Mosquito Nets and Mobile Phones




This is a pretty good argument for traditional bottom up economics replacing top down Government intervention when it comes to giving African countries aid and support – hope you get something from it.

Mosquito Nets

After the Davos summit Gordon Brown, Bono and Sharon Stone commendably used their celebrity, and in Brown’s case political experience and intellect, to actively promote aid for Africa. The symbol of this appeal came to be the $4 insecticide-soaked mosquito nets for children to sleep under safely in areas of central and southern Africa where malaria still represents a huge national scourge.

The problem was giving them away for free. Very soon many Africans, particularly in Mali, used these free nets as fashionable items to wear, as wedding veils or even used them as fishing nets. Malaria rates remained stubbornly high. It was eventually one American who decided to sell them for just 50 cents each in the poorest areas, subsidising this by asking an inflated $5 of richer urban Malinese.

As a result, in the poorer areas mothers who had spent half a day’s wages on these nets made sure they were put to the proper use and within a few months over 50% of children under five slept beneath safe nets at night. Malaria rates fell quickly afterwards.

Mobile Phones & Sardines

It was conventional wisdom that generally Africans were too poor to need mobile phones and many businesses labelled the continent as a future market rather than a current one. However, Africans soon embraced the new technology for the benefit it brought them despite the cost.
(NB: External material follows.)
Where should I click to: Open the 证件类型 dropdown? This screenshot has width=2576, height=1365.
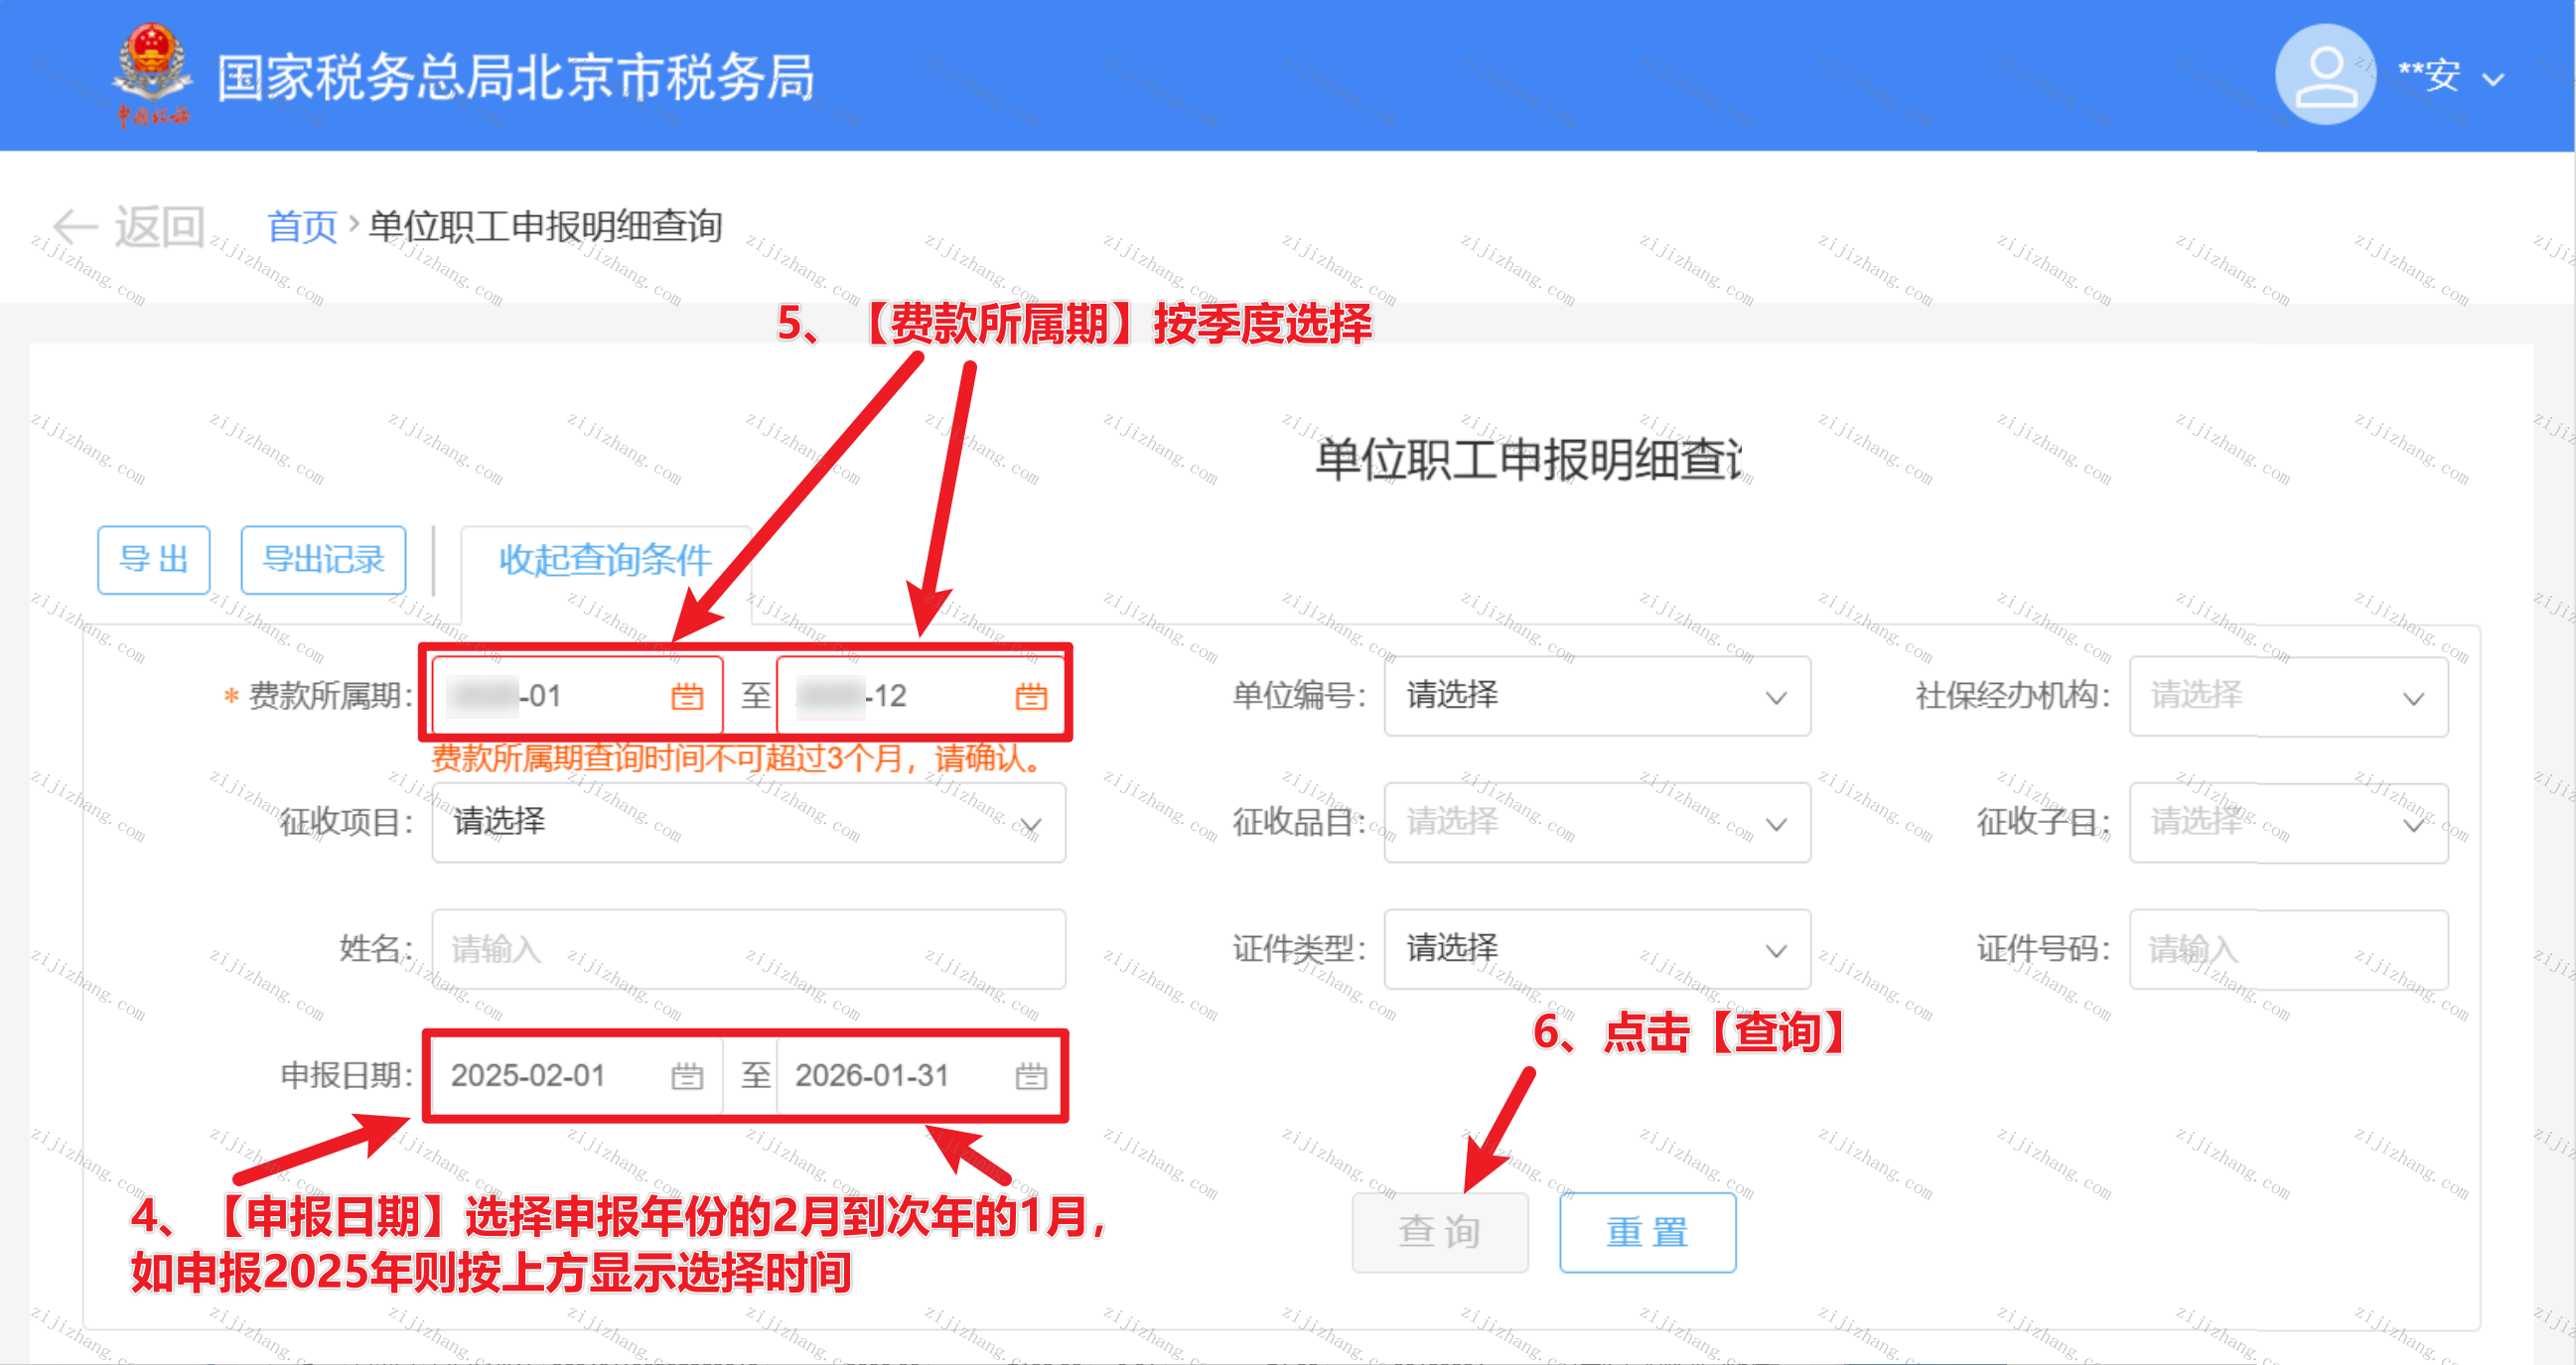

Use of the bureaucratic landline system in many countries was time consuming, unreliable and expensive but Africans found mobiles allowed quick calls to be made albeit at a price. That price became worth paying when they could phone ahead to assess demand for a product before setting off for the market. In one example fishermen arrived at a port with a huge sardine catch. Unfortunately the buyers had all gone and the catch was largely wasted. Yet just 27 miles down the coast, hundreds of buyers were paying a 50% premium to their local fisherman who had now just exhausted their own stocks.

After acquiring a mobile phone, which got a signal up to twelve miles out, the fishermen were able to ring ahead and assess the demand for their catch before setting off back for shore. This resulted in an 8% increase in annual profits and a 4% reduction in the price of Sardines – coupled with a huge reduction in wastage.

Everybody won…except the Sardines of course.